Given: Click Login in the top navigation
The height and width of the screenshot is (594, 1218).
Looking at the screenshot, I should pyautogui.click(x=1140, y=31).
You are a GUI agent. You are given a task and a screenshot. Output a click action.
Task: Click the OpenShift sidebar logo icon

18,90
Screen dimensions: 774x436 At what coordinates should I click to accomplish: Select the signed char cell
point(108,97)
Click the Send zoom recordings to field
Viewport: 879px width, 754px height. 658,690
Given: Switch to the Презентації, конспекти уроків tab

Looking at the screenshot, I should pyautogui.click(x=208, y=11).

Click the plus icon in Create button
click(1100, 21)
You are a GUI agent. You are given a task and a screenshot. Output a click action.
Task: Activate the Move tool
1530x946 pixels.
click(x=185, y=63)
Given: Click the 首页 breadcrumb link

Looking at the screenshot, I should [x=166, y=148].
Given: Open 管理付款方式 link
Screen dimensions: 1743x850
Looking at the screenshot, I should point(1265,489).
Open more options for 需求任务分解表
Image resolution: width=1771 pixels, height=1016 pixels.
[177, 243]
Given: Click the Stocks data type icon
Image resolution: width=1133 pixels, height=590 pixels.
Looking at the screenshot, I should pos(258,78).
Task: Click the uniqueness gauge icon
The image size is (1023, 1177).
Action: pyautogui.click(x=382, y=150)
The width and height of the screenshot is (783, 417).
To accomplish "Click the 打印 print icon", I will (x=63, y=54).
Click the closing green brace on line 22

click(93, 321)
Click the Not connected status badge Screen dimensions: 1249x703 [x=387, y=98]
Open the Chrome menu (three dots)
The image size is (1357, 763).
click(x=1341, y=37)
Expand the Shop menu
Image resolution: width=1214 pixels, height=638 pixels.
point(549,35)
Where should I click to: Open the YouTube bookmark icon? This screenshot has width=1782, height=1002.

__Your instructions__. Beginning with the line that contains "Click the plus icon in Create button", output each line of the listing above through the last one, exactly and with nothing added.

__Worked solution__.
Click the plus icon in Create button
click(1100, 21)
You are a GUI agent. You are given a task and a screenshot. Output a click action.
Task: Activate the Move tool
1530x946 pixels.
click(x=185, y=63)
Given: Click the 首页 breadcrumb link

Looking at the screenshot, I should [x=166, y=148].
Given: Open 管理付款方式 link
Screen dimensions: 1743x850
Looking at the screenshot, I should point(1265,489).
Open more options for 需求任务分解表
Image resolution: width=1771 pixels, height=1016 pixels.
[177, 243]
Given: Click the Stocks data type icon
Image resolution: width=1133 pixels, height=590 pixels.
Looking at the screenshot, I should pos(258,78).
Task: Click the uniqueness gauge icon
The image size is (1023, 1177).
Action: pyautogui.click(x=382, y=150)
The width and height of the screenshot is (783, 417).
To accomplish "Click the 打印 print icon", I will (x=63, y=54).
Click the closing green brace on line 22

click(93, 321)
Click the Not connected status badge Screen dimensions: 1249x703 [x=387, y=98]
Open the Chrome menu (three dots)
The image size is (1357, 763).
click(x=1341, y=37)
Expand the Shop menu
Image resolution: width=1214 pixels, height=638 pixels.
point(549,35)
Where should I click to: Open the YouTube bookmark icon? This screenshot has width=1782, height=1002.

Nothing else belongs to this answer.